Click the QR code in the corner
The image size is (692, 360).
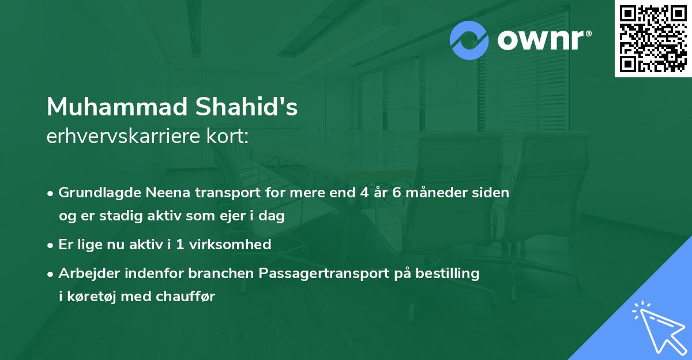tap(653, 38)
════════════════════
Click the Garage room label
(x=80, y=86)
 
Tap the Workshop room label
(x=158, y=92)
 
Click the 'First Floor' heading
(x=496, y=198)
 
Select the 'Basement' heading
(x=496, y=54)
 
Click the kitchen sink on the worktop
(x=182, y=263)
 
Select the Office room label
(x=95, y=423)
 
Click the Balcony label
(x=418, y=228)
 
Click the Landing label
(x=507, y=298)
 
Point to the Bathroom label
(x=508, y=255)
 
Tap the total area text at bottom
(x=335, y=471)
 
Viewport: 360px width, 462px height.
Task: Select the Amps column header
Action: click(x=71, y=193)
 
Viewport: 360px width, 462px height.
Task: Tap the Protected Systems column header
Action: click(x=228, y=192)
════════════════════
## Stated exercise
Copy out everything from the line with "Click the Garage room label" down to the line with "Action: click(x=228, y=192)", reproducing those lines character for character.

## Right answer
Click the Garage room label
(x=80, y=86)
 
Tap the Workshop room label
(x=158, y=92)
 
Click the 'First Floor' heading
(x=496, y=198)
 
Select the 'Basement' heading
(x=496, y=54)
 
Click the kitchen sink on the worktop
(x=182, y=263)
 
Select the Office room label
(x=95, y=423)
 
Click the Balcony label
(x=418, y=228)
 
Click the Landing label
(x=507, y=298)
 
Point to the Bathroom label
(x=508, y=255)
 
Tap the total area text at bottom
(x=335, y=471)
 
Viewport: 360px width, 462px height.
Task: Select the Amps column header
Action: click(x=71, y=193)
 
Viewport: 360px width, 462px height.
Task: Tap the Protected Systems column header
Action: click(x=228, y=192)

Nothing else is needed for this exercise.